Your assignment: Pick up the Arc MQTT ingestion guide right after its final sentence and write the next part of its section on managing subscriptions at runtime.

Source text:
##############################

Cross-measurement join—correlate temperature with humidity from the same sensor:

SELECT
  t.time,
  t.device_id,
  t.value as temperature,
  h.value as humidity
FROM iot.temperature t
JOIN iot.humidity h
  ON t.time = h.time
  AND t.device_id = h.device_id
WHERE t.time > NOW() - INTERVAL '1 hour'
ORDER BY t.time DESC

Standard SQL. No proprietary query language. No special IoT syntax. Just SQL.

Topic Mapping: Extract Tags from Topic Paths

The default behavior—last topic segment becomes the measurement—works for simple setups. But IoT topic hierarchies often encode metadata in the path:

factory/line-1/machine-007/metrics
factory/line-2/machine-012/metrics

You want line and machine_id as tags in Arc, not lost in the topic string. Topic mapping handles this:

curl -X POST http://localhost:8000/api/v1/mqtt/subscriptions \
  -H "Content-Type: application/json" \
  -H "Authorization: Bearer $ARC_TOKEN" \
  -d '{
    "name": "factory-floor",
    "broker": "tcp://mosquitto:1883",
    "topics": ["factory/+/+/metrics"],
    "database": "manufacturing",
    "qos": 2,
    "topic_mapping": {
      "factory/+/+/metrics": {
        "measurement": "machine_metrics",
        "tags_from_topic": [
          {"position": 1, "tag_name": "line"},
          {"position": 2, "tag_name": "machine_id"}
        ]
      }
    }
  }'

A message published to factory/line-1/machine-007/metrics with payload {"rpm": 3200, "temperature": 85.3} gets stored as:

  • Database: manufacturing
  • Measurement: machine_metrics
  • Tags: line=line-1, machine_id=machine-007
  • Fields: rpm=3200, temperature=85.3

Now you can query by line or machine without parsing topic strings:

SELECT
  time_bucket(INTERVAL '5 minutes', time) as bucket,
  line,
  machine_id,
  AVG(rpm) as avg_rpm,
  MAX(temperature) as max_temp
FROM manufacturing.machine_metrics
WHERE time > NOW() - INTERVAL '1 hour'
  AND line = 'line-1'
GROUP BY bucket, line, machine_id
ORDER BY bucket DESC

Managing Subscriptions at Runtime

Everything is API-driven. No config files to edit, no restarts needed.

##############################

Data entries:
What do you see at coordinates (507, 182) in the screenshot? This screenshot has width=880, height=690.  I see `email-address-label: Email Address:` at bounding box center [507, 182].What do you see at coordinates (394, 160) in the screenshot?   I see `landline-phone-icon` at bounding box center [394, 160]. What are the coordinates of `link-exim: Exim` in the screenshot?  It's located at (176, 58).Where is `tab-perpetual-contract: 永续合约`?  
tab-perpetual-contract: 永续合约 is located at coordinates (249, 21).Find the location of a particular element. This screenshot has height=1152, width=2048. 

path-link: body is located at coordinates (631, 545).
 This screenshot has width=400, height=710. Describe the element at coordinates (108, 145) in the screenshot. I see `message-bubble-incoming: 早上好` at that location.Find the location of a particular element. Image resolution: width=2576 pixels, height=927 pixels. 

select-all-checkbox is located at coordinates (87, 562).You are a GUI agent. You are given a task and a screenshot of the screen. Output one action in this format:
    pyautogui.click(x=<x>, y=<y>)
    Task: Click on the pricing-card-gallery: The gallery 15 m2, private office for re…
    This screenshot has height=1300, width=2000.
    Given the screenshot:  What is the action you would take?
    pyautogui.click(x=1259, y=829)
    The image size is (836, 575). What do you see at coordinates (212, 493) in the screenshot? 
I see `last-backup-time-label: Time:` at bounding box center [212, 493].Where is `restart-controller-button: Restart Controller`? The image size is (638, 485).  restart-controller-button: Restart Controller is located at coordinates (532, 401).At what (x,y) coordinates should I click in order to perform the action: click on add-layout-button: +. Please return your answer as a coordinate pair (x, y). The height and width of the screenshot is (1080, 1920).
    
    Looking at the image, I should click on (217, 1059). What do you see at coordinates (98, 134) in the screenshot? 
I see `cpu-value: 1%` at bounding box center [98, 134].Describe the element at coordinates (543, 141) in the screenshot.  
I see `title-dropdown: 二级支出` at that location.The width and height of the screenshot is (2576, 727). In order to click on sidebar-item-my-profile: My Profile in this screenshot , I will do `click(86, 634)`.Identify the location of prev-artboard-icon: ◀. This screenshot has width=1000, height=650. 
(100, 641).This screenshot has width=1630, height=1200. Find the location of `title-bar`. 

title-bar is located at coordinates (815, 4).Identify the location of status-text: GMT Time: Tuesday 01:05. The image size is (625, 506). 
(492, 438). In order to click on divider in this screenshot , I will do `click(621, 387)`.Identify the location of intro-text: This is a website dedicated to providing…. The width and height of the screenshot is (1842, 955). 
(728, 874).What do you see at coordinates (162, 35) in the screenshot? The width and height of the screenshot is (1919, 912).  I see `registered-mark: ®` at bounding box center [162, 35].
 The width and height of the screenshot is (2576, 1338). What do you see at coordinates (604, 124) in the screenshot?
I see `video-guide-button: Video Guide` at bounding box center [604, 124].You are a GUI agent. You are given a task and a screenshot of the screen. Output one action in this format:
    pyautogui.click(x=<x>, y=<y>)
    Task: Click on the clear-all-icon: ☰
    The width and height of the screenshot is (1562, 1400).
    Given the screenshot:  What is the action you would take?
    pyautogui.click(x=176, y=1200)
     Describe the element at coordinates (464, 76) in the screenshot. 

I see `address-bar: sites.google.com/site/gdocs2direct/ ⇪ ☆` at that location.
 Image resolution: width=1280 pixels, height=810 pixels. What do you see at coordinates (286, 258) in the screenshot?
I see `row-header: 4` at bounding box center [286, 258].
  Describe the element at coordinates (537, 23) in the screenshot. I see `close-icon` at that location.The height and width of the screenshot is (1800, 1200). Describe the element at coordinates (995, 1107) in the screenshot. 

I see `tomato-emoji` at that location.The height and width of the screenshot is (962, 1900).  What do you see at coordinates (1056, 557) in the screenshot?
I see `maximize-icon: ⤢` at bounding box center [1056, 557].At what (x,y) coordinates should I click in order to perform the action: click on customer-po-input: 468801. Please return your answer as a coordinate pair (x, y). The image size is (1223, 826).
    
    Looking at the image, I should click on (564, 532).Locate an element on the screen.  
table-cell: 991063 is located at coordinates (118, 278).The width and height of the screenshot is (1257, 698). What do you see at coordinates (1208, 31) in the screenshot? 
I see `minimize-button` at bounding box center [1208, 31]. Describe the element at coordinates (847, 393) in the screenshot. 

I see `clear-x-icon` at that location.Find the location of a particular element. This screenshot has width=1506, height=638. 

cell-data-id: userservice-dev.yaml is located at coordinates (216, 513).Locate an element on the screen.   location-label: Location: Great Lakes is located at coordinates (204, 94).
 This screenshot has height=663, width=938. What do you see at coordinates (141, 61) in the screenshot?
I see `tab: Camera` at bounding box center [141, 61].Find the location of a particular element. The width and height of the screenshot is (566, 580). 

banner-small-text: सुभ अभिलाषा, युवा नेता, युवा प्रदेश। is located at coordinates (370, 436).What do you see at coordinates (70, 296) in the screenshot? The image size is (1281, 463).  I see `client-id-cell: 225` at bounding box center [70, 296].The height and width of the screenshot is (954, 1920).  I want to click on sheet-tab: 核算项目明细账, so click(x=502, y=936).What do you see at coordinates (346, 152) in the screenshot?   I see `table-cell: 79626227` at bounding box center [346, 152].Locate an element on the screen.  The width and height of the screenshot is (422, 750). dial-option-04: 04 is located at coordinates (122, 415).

##############################

Answer to this problem:
List all subscriptions

curl -s http://localhost:8000/api/v1/mqtt/subscriptions \
  -H "Authorization: Bearer $ARC_TOKEN" | python3 -m json.tool

Stop a subscription

curl -X POST http://localhost:8000/api/v1/mqtt/subscriptions/{id}/stop \
  -H "Authorization: Bearer $ARC_TOKEN"

Update (must be stopped first)

curl -X PUT http://localhost:8000/api/v1/mqtt/subscriptions/{id} \
  -H "Content-Type: application/json" \
  -H "Authorization: Bearer $ARC_TOKEN" \
  -d '{
    "topics": ["sensors/#", "alerts/#"],
    "qos": 2
  }'

Restart

curl -X POST http://localhost:8000/api/v1/mqtt/subscriptions/{id}/restart \
  -H "Authorization: Bearer $ARC_TOKEN"

Delete

curl -X DELETE http://localhost:8000/api/v1/mqtt/subscriptions/{id} \
  -H "Authorization: Bearer $ARC_TOKEN"

Monitoring

Subscription stats

curl -s http://localhost:8000/api/v1/mqtt/subscriptions/{id}/stats \
  -H "Authorization: Bearer $ARC_TOKEN"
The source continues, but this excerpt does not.